Probate

What is probate?

Probate is the court process used to administer the estate of a person who has died. The court appoints a personal representative (also called an executor) to take charge of the estate, gather information about the person's money and property, pay bills and taxes, and distribute the estate to the heirs or beneficiaries.

When is probate necessary?

Probate is needed in order to transfer the legal title to assets to the deceased person's heirs or beneficiaries if the person who died owned real property, bank accounts, stock, or other assets in his or her name alone. Probate is also needed if there is a debt owing to the deceased person or if there is a disagreement about who should get the assets that are in the estate.

Probate may not be needed if the person who died owned very little, or if the person owned all of his or her assets either jointly with right of survivorship or else with beneficiary designations. For example, if a married couple owned all of their assets jointly with right of survivorship, there would not be a probate when the first spouse died. Probate is generally not necessary if the deceased person put all of his or her assets in a revocable living trust.

What happens if there is a will?

The person named in the will as the personal representative (or executor) usually meets with an attorney to talk about the assets in the estate and decide whether probate is needed. The attorney prepares a petition for probate to be filed with the court and attaches the original will and an affidavit from at least one of the people who witnessed the signing of the will. After the petition is filed and accepted by the court, a judge will sign the order appointing the personal representative. The court will then issue the Letters Testamentary, which is the official proof of the personal representative's authority to act in an estate in which there is a will.

What happens if there is no will?

If the person who died did not have a will and probate is necessary, a close relative usually starts the process by meeting with an attorney. The attorney prepares a petition for probate to be filed with the court explaining that the person died without a will ("intestate") and asking the court to appoint the close relative as the personal representative of the estate. After the petition is filed and accepted by the court, a judge will sign the order appointing the personal representative and setting the amount of the surety bond. After the bond is filed and approved, the court will issue the Letters of Administration, which is the official proof of the personal representative's authority to act in an estate in which there is no will.

What powers and duties does a personal representative have?

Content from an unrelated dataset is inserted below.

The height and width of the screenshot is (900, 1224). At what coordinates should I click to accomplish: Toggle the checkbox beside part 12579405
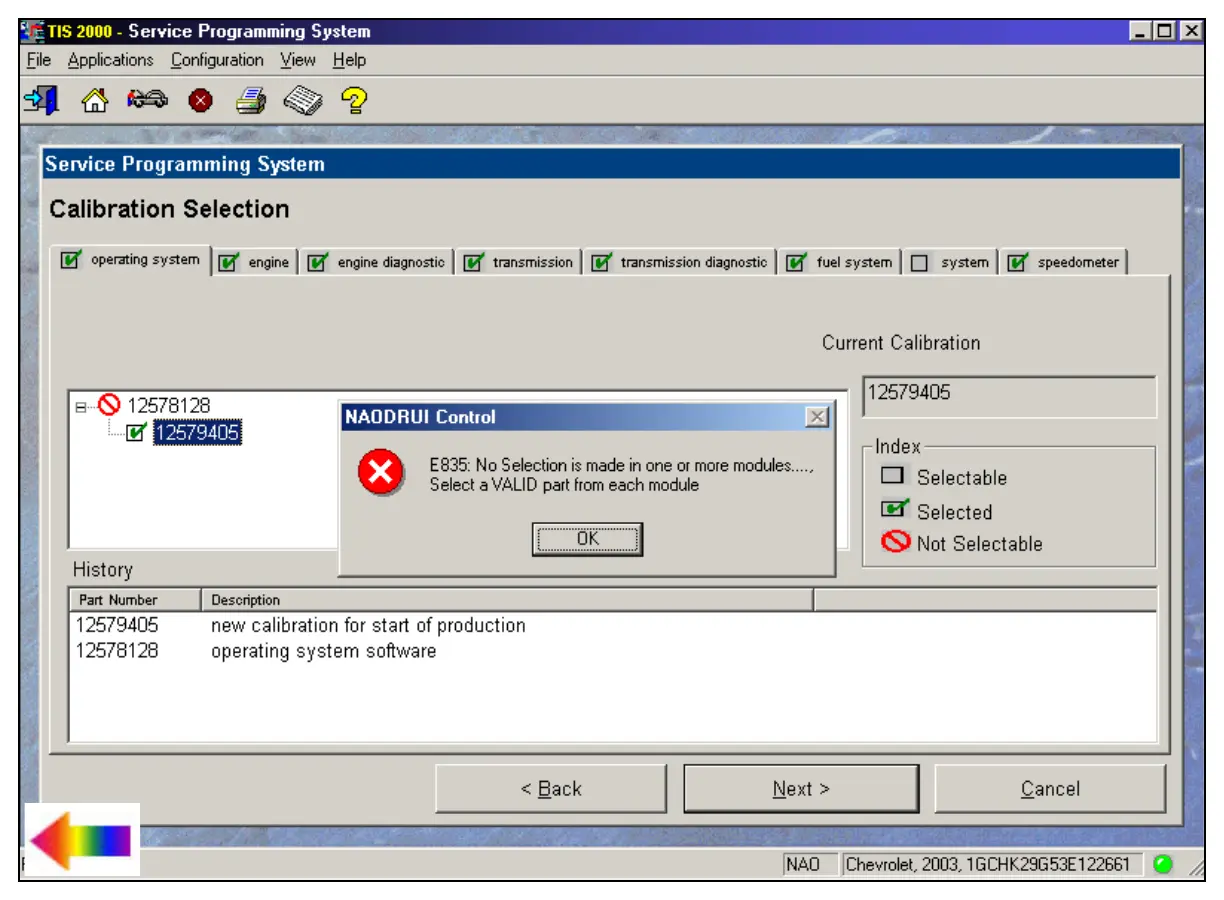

Often a will includes a provision waiving the requirement that the personal representative have a bond. If there is no will or if the will does not waive the bond, the personal representative must get a surety bond before he or she can take control of the assets that belonged to the person who died. The amount of the bond is set by the court based on the total value of the assets in the estate plus the estimated income of the estate for one year.

The personal representative has to notify the people named in the will (called the beneficiaries) and the heirs (the relatives legally entitled to inherit the estate when there is no will) about the probate proceeding. In addition, written notices have to be mailed to the state of Oregon and to creditors of the deceased person and a similar notice has to be published in a local newspaper. The notices tell creditors that they have four months in which to make claims against the estate.

The personal representative has to file an inventory with the court listing the assets that are in the estate and their values. Depending on the provisions of the will, the personal representative may sell some of the assets. He or she also pays bills and debts and collects any money owed to the deceased person. The personal representative works with an accountant or other tax preparer to file the final federal, state, and local income tax returns for the person who died, together with whatever gift and estate, inheritance, and fiduciary income tax returns are needed for the estate, and pays any taxes that are due. When the estate is ready to be distributed, the personal representative files an accounting with the court and requests permission to pay any remaining expenses and distribute the estate to the beneficiaries according to the will or, if there is no will, to the heirs according to the laws for intestate estates. Notices and copies of the accounting and petition for distribution have to be mailed to the beneficiaries or heirs.

How long does probate take?

Probate can be started soon after the person dies. The process is often completed within a year. If there is real property that must be sold or if there are complex tax issues or other complications, probate can take longer.

How much does probate cost?

The expenses for probate include the court fees for filing a petition ($78 to $662 in 2010) and for filing accounts and judgments, the cost for publishing the legal notice in the newspaper, the bond for the personal representative (if required), certified copies, the fee for the accountant or tax preparer, and expenses related to the assets in the estate, such as insurance premiums, storage fees, appraisals, and shipping costs. The personal representative's fee is a percentage of the value of the estate. The attorney fees are based on the amount of time spent, and must be approved by the court before they can be paid out of the estate. The attorney submits a detailed description of the time spent on the case and the out-of-pocket expenses to the court and asks the judge to give the personal representative permission to pay those legal fees and costs. Probate does not affect whether tax returns have to be filed and does not change the amount of taxes that have to be paid.

Is there an alternative to probate for smaller estates?

Oregon has a small estate proceeding that can be used for estates that have real property with a fair market value of $200,000 or less and personal property (personal property is everything other than real property; it includes bank accounts, stocks, bonds, cars, furniture, etc.) with a fair market value of $75,000 or less. The limits were increased by the 2009 Oregon legislature and apply to the estates of people who die on or after January 1, 2010. A small estate proceeding is simpler and less expensive than a probate, and usually takes less time than a probate.